Maggie doesn't like going to bed, so I have to trick her to lock her up for the night, and when she discovers what I've done, she clmbs the bars of her cage and clings there like the parrots do. They're a bad influence.  Pigeons aren't supposed to climb the bars of cages. When that doesn't make the door open, she sits on her perch and grumbles.


----------



## Mitzi (Apr 12, 2011)

lol Maggie sounds a bit like a diva 
I've read several Maggie stories and she sounds fascinating.


----------



## Kiko&Kalani (Aug 10, 2010)

Ditto on the diva  It won't be long before Maggie the Magnificent figures out how to let herself out of that cage.


----------



## Siobhan (Dec 21, 2010)

My Quaker Clyde lets himself out of his cage any time he wants to, and Maggie will probably figure hers out eventually.

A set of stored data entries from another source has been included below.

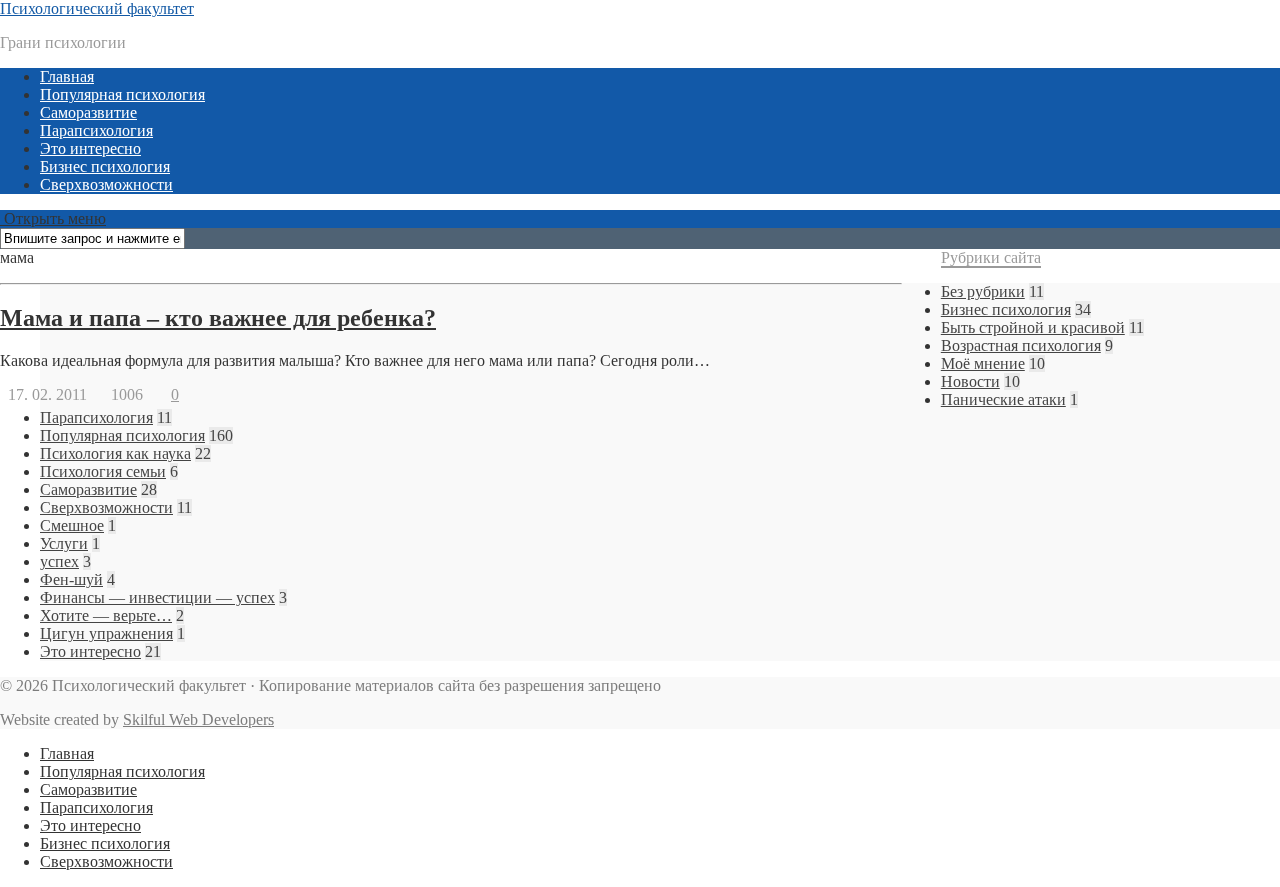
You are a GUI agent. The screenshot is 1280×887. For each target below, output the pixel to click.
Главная (67, 76)
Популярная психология (122, 94)
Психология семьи (103, 471)
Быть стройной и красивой (1033, 327)
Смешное (72, 525)
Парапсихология (96, 130)
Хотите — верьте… (106, 615)
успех (59, 561)
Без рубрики (983, 291)
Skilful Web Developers (198, 719)
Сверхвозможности (106, 184)
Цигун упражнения (106, 633)
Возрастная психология (1021, 345)
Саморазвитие (88, 112)
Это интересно (90, 148)
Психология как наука (115, 453)
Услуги (64, 543)
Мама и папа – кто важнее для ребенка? (218, 318)
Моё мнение (983, 363)
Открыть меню (53, 218)
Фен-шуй (71, 579)
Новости (970, 381)
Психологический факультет (97, 8)
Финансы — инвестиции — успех (157, 597)
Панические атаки (1003, 399)
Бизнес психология (105, 166)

I haven't let her out yet today and she's in there grumbling and doing her annoyed coo pretty much constantly. 

I can't decide if she loves or hates the piano. Whenever I practice, she comes a waddling and sits on the keyboard and preens my hands. So when she's up on a high shelf at bedtime and won't come to me, I go play the piano until she comes to me there, and then I can scoop her plump self up and stuff her into her cage for the night.


----------



## spirit wings (Mar 29, 2008)

she sounds normal to me.. .. most hang from the side when they want out really bad.


----------



## Siobhan (Dec 21, 2010)

My pigeons never did that sort of thing when I was a kid, but they lived outside, not in the house, and I didn't have the opportunity of observing them this closely. I turned on some music and she spent a good hour or more trying to figure out how there was music playing when Mommy wasn't sitting at the piano, and cooing in a puzzled way the whole time. I got a kick out of it. Then she had to come and sit on my head while I cleaned so she could "help." 

The parrots freak out when they even see the vacuum, even if it's off, but Maggie is completely undisturbed by it.


----------



## spirit wings (Mar 29, 2008)

every pigeon I have had to put in cage for one reason or another climbed the cage at some point ..they wanted out.. it is normal, so yes she is a normal pigeon...at least when it comes to that.


----------



## doveone52 (Aug 3, 2009)

Whenever I'm late feeding, my pigeons cling to the sides of the aviary with pitiful expressions like "Save the Starving Pigeons" ads.


----------



## vikanne (Aug 28, 2010)

I found if I turn off the lights I'm able to get my pigeon(Pester) back in her cage, if I don't I'm chasing her all over the house.


----------



## Siobhan (Dec 21, 2010)

She didn't give me any grief about going to bed tonight. When I started tucking parrots in, she went over and waited by the door of her cage. I picked her up, kissed her good night, and set her inside and she had a snack and settled right down. She's had a big day, though. She helped me practice the piano and she followed me around and she supervised while I gave my basset a bath, and she sat on my lap while Clyde sat on my hand. We had a big storm tonight and none of the other birds were bothered -- Clyde and the budgies all took a nap! -- but she sat on her high shelf and cooed. I don't know if she was frightened or just annoyed. It sounded like her annoyed coo.


----------



## Cyreen (Jun 6, 2010)

doveone52 said:


> pitiful expressions like "Save the Starving Pigeons" ads.


LOL - big meanie.


----------